• _PROBLEM TO SOLVE_
Repeat exactly the lines that run from the start of the records below to the line with "Task: Click the 'Y (nT)' axis label", including both of those lines but not the pictures.

• _DATA SHOWN_
┏━━
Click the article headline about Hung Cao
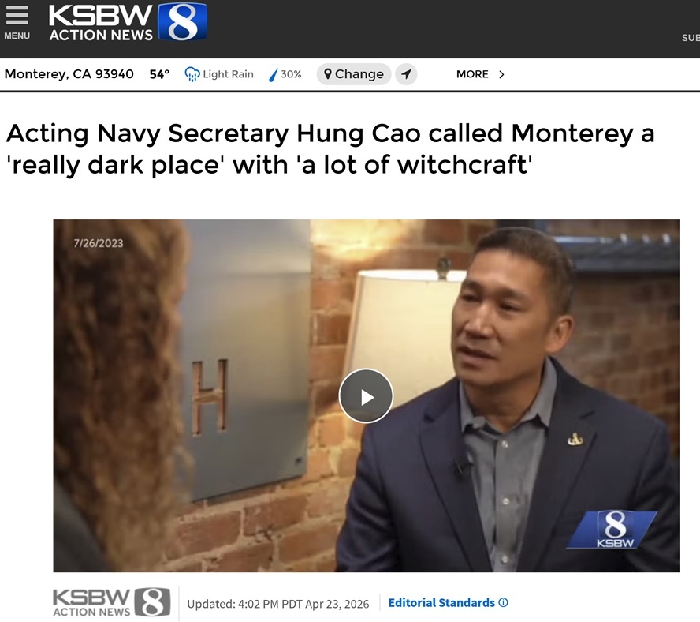This screenshot has width=700, height=622. point(330,149)
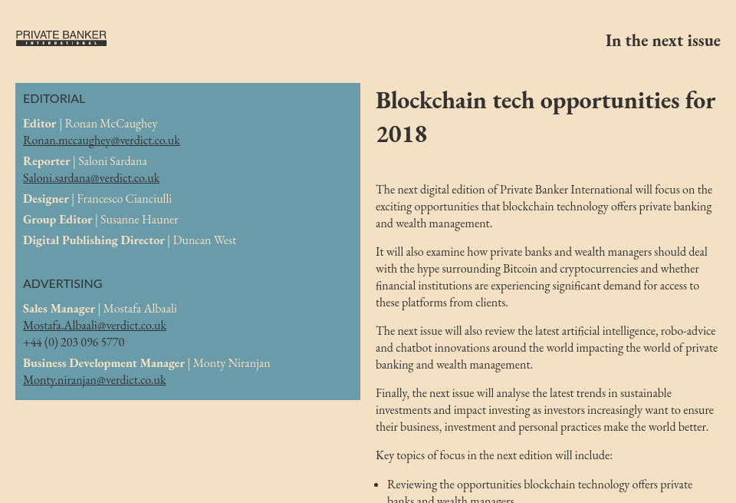Click the "In the next issue" header
The height and width of the screenshot is (503, 736).
(662, 41)
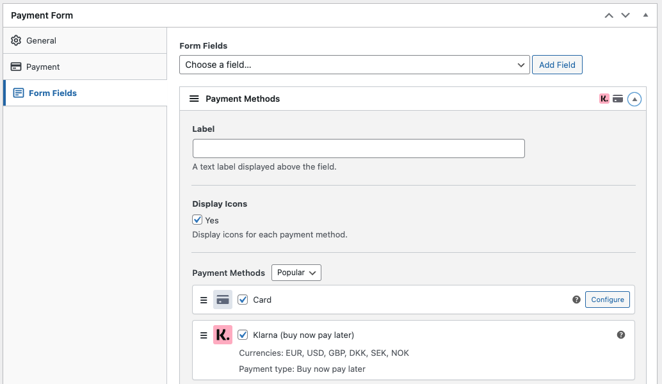Disable the Card payment method checkbox
Image resolution: width=662 pixels, height=384 pixels.
tap(243, 300)
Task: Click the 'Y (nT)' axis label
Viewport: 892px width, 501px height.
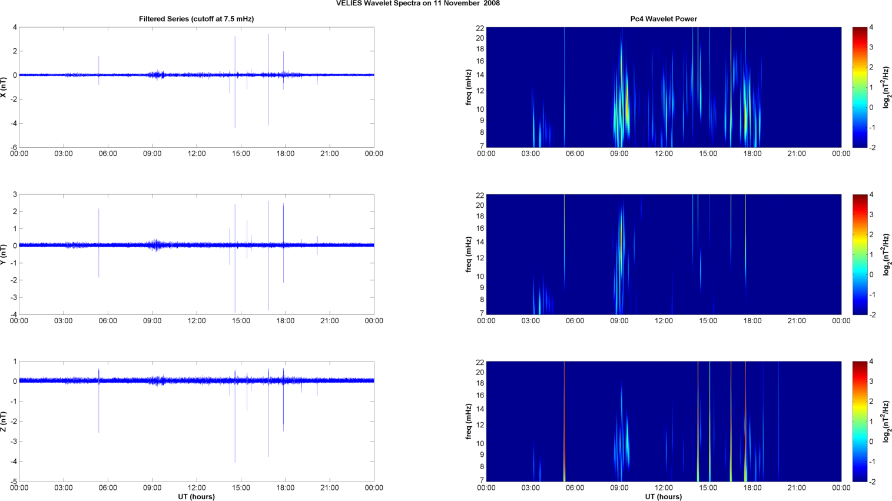Action: [x=4, y=254]
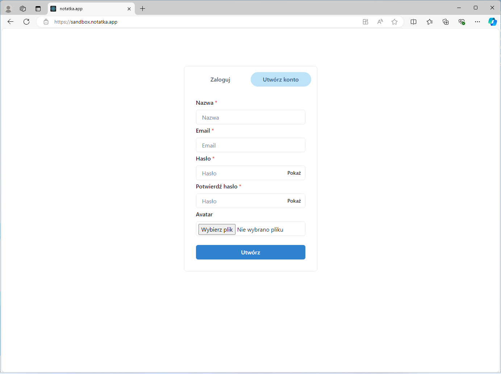Click the Wybierz plik avatar button

(x=217, y=229)
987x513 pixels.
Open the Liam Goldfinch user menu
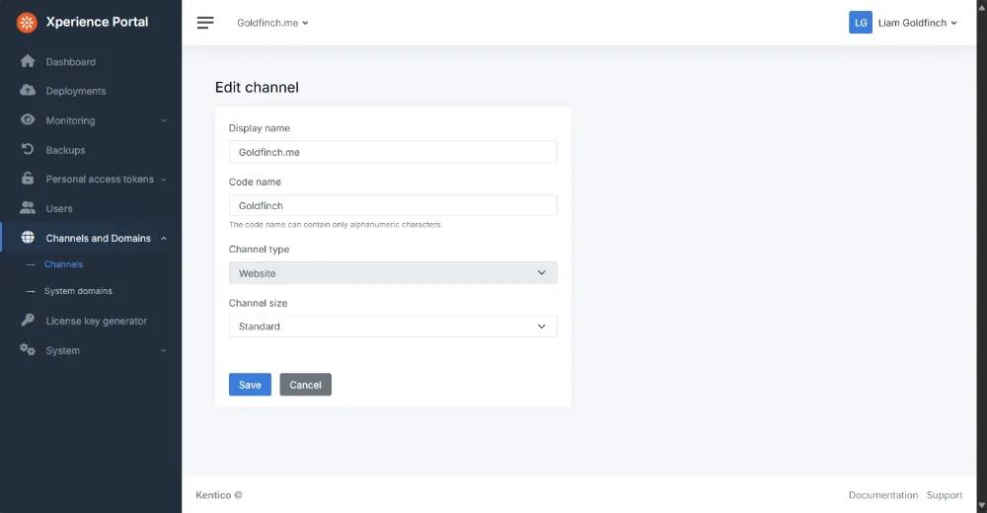tap(903, 23)
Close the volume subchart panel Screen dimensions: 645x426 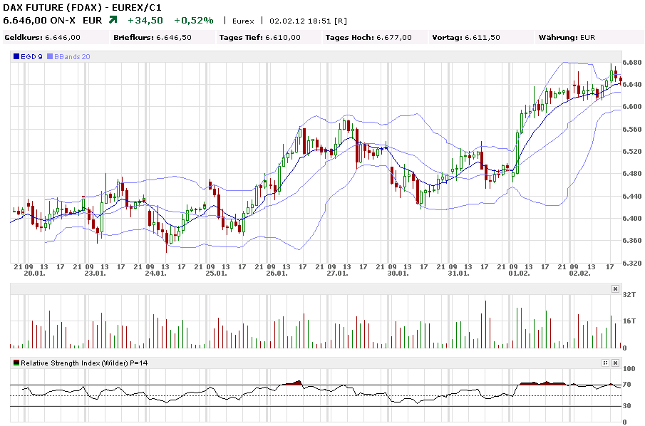(x=615, y=289)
┗━━
• _SOLVED PROBLEM_
Click the article headline about Hung Cao
This screenshot has width=700, height=622. point(330,149)
Click the "In the next issue" header
The height and width of the screenshot is (503, 736).
(662, 41)
Disable the Card payment method checkbox
Image resolution: width=662 pixels, height=384 pixels.
tap(243, 300)
Task: Click the 'Y (nT)' axis label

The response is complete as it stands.